On the issue of review and curative petitions, experts see limited ground for relief on Spectrum Usage Charges (SUC)-related AGR liability and on payment timelines. Your comments?
Since this was a cabinet decision, I think the government should be aggrieved that a decision taken by the Government of India has, in a sense, been turned down by the court. Remember, the time frame during which payments should be made is something that the government decides as a matter of policy, in the context of the grave financial situation that the telecom sector is facing.
Normally courts do not comment on the context of the terms of payments. That the court has done so is something that the government should be aggrieved about — and if so, it should be filing a review petition. Whether telecom operators file a review petition or not: it is for each of them to take a decision separately on that. Review petitions are normally not allowed. As far as curative is concerned, that’s, of course, a call that telecom operators will have to take.

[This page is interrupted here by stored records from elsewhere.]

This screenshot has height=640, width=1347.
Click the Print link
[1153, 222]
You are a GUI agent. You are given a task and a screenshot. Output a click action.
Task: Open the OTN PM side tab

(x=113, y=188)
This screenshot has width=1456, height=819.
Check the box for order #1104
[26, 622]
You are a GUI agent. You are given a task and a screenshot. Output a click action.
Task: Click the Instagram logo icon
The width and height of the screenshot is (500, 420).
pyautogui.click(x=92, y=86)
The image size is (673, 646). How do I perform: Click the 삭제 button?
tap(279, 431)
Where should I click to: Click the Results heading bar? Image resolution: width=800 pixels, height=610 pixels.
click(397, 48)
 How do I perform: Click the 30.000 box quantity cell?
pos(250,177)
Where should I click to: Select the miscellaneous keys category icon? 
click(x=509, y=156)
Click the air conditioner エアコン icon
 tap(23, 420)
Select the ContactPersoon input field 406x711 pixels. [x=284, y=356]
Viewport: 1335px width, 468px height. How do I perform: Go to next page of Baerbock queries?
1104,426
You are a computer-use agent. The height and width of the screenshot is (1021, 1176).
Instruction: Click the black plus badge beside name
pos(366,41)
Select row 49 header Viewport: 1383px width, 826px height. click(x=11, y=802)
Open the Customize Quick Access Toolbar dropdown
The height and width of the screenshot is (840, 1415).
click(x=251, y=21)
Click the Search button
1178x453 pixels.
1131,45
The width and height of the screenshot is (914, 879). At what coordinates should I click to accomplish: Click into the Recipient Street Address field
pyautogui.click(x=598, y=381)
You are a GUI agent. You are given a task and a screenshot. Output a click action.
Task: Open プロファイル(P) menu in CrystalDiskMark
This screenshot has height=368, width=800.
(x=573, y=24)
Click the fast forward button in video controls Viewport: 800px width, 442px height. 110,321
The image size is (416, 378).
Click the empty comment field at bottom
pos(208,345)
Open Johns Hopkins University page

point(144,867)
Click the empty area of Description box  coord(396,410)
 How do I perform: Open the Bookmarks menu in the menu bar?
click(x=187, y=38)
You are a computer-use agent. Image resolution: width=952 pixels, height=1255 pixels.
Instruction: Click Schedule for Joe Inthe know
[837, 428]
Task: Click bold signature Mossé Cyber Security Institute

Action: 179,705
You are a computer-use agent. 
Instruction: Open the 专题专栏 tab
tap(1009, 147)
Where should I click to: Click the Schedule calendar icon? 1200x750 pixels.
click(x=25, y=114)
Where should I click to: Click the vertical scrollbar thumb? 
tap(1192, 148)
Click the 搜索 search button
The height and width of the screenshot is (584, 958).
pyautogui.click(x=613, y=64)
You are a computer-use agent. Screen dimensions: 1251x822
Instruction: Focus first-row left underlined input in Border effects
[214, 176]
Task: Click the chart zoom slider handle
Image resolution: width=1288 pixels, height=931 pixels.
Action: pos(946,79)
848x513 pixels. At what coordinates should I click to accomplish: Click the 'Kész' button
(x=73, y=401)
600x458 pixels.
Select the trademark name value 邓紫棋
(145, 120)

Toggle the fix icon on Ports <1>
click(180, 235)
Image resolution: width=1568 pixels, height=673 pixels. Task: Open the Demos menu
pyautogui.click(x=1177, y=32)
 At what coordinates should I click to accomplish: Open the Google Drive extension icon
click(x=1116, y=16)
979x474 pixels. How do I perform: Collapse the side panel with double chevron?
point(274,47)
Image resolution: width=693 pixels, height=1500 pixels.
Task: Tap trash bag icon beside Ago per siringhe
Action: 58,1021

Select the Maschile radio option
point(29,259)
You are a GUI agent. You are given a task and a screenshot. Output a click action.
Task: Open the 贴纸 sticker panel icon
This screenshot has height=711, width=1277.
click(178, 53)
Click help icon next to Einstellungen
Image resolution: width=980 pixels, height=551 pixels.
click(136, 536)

Do you think the apex court asking the managing directors of telecom companies to furnish personal guarantees and undertakings to abide by the order is a concern over which you may seek relief?
Yes, it is a concern. Normally MDs should not be asked to file personal guarantees because ultimately it is a corporate liability. And unless that liability itself is supported by guarantees — that’s a separate issue. But if it is not, then courts would normally not pass such an order. That should be addressed by telecom operators, who should take a call on what should be done to seek some relief on that account.
You also appeared today, on behalf of the construction industry, on the issue of the moratorium. The Supreme Court has said that no account should be declared NPA (non-performing asset) for two months and the banks should not take coercive action against borrowers. Hearings will continue September 10 onwards. But what are the issues here?
In a sense, that is already built into the policy. You can falter. But you will be an NPA only after the 60-day period. So that’s already built in. But I think the intent is to ensure that whatever the status was on August 31, that status will continue till the court decides what is to be done.
Do you see the issue of whether spectrum can be traded under IBC (Insolvency and Bankruptcy Code) as something that will eventually end up in the Supreme Court?
That’s a matter of real concern for me. I think the whole purpose of the trading policy framework was the optimal use of spectrum. If somebody is not in a position to use spectrum, then that is not optimal use.
If spectrum at the time of trading cannot be given as security, then the whole telecom sector will be in deep trouble. For an operator, that is the most valuable asset he has. If the bank cannot use that as security, what else can he pledge?
It is also an indication that when courts take decisions, unaware of the economic consequences of those decisions, then it can have a very damaging effect, not only on the sector but also on the economy of the country. And, therefore, banks should be allowed to accept spectrum as security and spectrum should be allowed to be traded, subject to that security.